**What the exercise asks:** In the records that follow, find the line with "Instruction: Click the 180 mg caffeine value"; from there, retype every line exactly through the line with "Toggle selection checkmark", which also belongs to the answer.
── Data for the task
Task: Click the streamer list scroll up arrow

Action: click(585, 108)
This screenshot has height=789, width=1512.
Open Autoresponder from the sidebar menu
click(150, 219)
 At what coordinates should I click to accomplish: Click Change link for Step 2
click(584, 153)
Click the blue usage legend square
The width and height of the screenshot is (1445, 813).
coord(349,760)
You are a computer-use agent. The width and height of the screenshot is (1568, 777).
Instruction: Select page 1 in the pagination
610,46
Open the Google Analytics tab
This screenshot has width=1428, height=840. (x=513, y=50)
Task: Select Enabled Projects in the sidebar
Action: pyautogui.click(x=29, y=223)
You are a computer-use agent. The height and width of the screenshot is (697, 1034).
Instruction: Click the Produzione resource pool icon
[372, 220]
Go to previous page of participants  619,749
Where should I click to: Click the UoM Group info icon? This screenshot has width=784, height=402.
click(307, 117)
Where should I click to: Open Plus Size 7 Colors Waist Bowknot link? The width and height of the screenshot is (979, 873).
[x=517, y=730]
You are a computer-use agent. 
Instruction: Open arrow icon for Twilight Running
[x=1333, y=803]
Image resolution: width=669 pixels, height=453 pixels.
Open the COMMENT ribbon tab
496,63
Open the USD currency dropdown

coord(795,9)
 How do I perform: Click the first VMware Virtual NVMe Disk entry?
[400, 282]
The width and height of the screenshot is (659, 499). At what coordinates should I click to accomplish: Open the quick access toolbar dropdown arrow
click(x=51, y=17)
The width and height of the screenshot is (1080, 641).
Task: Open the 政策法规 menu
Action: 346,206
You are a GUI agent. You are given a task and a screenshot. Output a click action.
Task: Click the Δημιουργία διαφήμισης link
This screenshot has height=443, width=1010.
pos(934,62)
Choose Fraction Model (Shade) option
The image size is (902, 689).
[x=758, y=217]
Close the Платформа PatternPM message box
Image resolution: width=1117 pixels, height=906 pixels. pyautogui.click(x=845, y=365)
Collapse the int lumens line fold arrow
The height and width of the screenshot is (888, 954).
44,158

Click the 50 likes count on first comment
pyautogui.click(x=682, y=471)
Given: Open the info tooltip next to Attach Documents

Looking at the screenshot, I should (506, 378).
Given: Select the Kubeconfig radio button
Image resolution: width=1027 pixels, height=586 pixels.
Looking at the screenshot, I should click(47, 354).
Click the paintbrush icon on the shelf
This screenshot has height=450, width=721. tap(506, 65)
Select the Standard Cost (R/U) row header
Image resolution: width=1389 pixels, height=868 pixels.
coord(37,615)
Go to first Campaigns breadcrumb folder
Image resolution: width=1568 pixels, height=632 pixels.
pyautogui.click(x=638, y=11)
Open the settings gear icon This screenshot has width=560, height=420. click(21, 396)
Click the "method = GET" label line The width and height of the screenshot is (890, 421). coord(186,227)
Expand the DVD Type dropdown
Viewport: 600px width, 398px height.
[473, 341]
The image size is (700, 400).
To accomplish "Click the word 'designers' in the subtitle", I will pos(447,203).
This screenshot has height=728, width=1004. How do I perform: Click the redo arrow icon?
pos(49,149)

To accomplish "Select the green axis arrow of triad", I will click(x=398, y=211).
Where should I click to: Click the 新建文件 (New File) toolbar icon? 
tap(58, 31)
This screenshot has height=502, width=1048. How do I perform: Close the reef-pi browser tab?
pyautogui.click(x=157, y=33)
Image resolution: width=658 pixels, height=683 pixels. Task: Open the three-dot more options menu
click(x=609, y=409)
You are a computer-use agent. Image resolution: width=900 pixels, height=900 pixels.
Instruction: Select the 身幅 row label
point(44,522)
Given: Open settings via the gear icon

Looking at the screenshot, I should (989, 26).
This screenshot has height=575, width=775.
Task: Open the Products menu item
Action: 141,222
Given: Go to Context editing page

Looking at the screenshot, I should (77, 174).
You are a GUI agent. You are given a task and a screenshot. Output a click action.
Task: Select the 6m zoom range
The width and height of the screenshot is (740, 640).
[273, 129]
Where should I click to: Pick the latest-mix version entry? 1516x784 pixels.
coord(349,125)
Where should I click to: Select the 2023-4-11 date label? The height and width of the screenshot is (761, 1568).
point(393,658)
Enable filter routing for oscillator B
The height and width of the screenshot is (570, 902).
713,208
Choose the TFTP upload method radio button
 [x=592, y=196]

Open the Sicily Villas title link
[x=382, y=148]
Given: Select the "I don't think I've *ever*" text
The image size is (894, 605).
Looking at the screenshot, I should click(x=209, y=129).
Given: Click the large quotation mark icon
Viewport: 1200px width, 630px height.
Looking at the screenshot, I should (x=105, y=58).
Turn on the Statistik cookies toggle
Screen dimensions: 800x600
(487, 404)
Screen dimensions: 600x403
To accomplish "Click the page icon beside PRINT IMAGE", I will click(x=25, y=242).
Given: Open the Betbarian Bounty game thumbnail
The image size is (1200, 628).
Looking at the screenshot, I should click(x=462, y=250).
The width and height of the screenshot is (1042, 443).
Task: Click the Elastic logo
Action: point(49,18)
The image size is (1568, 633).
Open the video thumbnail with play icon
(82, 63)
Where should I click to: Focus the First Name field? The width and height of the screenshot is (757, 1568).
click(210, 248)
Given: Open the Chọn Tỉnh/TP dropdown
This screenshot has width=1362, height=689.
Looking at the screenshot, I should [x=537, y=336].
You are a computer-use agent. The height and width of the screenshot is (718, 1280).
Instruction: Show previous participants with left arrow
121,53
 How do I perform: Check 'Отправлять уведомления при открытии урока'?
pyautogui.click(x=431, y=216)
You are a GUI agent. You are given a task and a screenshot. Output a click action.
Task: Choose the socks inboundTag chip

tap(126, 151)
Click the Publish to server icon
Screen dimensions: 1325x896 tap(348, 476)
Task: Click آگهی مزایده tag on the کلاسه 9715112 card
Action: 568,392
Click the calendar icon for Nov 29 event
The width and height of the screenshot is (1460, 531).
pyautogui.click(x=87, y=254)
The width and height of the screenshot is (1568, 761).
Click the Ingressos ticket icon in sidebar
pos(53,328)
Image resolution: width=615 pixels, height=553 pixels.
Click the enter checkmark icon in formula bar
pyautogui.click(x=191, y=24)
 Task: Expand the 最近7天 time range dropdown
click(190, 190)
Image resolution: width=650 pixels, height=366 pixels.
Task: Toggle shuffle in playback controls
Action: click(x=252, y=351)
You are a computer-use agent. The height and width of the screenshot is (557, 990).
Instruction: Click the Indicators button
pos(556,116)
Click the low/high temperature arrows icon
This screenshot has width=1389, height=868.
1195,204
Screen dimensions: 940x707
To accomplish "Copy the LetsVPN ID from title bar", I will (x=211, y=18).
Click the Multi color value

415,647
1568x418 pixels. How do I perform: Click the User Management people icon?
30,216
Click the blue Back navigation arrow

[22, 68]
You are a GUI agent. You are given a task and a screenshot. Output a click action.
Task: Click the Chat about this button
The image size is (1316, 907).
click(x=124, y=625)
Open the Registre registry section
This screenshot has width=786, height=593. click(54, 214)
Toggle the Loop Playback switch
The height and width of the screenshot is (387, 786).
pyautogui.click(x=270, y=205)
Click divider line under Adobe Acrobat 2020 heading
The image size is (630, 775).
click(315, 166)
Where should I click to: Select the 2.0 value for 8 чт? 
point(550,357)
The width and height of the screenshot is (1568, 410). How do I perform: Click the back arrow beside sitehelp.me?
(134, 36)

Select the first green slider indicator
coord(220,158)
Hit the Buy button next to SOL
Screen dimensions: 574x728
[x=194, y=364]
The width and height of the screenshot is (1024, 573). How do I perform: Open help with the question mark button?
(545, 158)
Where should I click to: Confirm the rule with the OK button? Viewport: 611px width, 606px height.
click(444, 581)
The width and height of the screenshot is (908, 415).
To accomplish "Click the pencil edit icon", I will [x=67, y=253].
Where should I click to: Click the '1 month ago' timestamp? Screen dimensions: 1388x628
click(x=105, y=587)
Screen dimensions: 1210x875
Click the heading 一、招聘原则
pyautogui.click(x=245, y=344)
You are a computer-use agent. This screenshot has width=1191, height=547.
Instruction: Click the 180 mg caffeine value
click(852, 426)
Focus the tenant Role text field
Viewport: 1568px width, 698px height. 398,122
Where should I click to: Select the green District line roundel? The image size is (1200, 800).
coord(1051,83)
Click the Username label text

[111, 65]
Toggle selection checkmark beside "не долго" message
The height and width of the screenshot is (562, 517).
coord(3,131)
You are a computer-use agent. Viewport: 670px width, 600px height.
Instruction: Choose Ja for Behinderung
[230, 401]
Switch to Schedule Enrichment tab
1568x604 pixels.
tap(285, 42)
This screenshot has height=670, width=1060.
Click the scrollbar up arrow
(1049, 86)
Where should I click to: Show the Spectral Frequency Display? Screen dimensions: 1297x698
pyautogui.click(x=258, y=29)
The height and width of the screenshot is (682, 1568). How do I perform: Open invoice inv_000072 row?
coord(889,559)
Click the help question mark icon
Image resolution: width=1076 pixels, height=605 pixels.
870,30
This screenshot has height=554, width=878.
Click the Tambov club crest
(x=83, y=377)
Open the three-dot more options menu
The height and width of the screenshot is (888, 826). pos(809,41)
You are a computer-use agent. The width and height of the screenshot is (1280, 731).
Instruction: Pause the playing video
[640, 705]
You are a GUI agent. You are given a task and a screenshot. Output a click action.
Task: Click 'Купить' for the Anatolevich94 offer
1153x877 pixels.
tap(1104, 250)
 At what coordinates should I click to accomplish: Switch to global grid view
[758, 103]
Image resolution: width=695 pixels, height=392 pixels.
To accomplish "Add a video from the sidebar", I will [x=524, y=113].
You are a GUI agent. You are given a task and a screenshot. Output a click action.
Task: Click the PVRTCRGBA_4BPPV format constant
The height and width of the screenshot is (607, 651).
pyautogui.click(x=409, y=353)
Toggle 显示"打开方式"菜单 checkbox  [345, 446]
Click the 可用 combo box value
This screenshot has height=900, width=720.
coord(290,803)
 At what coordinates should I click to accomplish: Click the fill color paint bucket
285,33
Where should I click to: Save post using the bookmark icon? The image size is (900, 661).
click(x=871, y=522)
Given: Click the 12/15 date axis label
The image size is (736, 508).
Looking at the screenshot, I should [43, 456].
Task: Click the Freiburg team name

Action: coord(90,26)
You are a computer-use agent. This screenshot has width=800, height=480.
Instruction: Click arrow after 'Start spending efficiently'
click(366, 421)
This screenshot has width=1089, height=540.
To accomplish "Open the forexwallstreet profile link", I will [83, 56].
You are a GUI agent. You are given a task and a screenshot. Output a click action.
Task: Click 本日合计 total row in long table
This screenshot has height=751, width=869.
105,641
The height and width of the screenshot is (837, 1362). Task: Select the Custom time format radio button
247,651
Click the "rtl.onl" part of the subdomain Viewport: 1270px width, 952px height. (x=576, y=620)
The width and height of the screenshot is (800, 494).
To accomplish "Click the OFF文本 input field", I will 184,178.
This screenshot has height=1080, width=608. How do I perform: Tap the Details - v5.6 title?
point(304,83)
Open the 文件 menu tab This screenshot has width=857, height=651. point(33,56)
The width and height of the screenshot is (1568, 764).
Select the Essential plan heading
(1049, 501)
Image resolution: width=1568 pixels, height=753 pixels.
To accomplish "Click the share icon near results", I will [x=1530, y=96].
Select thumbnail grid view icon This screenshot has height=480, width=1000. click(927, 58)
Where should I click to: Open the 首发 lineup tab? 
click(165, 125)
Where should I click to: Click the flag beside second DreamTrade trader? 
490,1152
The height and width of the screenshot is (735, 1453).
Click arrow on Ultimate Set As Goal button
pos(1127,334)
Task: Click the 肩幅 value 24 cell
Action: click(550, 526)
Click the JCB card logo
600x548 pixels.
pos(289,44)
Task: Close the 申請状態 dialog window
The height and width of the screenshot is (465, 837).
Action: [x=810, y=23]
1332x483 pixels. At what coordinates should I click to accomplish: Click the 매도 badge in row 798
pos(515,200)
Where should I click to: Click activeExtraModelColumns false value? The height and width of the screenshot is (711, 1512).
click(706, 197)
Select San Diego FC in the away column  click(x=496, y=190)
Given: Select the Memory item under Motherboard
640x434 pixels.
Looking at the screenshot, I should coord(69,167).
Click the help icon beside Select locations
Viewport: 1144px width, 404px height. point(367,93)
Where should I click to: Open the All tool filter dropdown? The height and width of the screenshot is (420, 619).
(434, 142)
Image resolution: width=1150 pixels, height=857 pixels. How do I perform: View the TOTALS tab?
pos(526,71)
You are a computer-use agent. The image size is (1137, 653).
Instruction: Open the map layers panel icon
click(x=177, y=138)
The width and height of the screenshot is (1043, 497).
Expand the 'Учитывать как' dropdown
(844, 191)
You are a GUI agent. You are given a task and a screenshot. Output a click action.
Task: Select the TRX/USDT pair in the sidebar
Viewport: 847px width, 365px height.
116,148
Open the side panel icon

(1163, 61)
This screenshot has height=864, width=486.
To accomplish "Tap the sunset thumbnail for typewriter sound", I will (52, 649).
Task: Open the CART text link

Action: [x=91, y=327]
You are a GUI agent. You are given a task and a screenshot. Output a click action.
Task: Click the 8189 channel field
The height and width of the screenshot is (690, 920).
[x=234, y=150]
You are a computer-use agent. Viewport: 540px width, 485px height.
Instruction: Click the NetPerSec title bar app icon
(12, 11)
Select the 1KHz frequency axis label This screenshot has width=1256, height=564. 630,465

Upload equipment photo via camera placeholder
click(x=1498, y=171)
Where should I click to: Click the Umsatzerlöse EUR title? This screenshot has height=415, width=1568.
────
**Answer for the task:**
Instruction: Click the 180 mg caffeine value
click(852, 426)
Focus the tenant Role text field
Viewport: 1568px width, 698px height. 398,122
Where should I click to: Select the green District line roundel? The image size is (1200, 800).
coord(1051,83)
Click the Username label text

[111, 65]
Toggle selection checkmark beside "не долго" message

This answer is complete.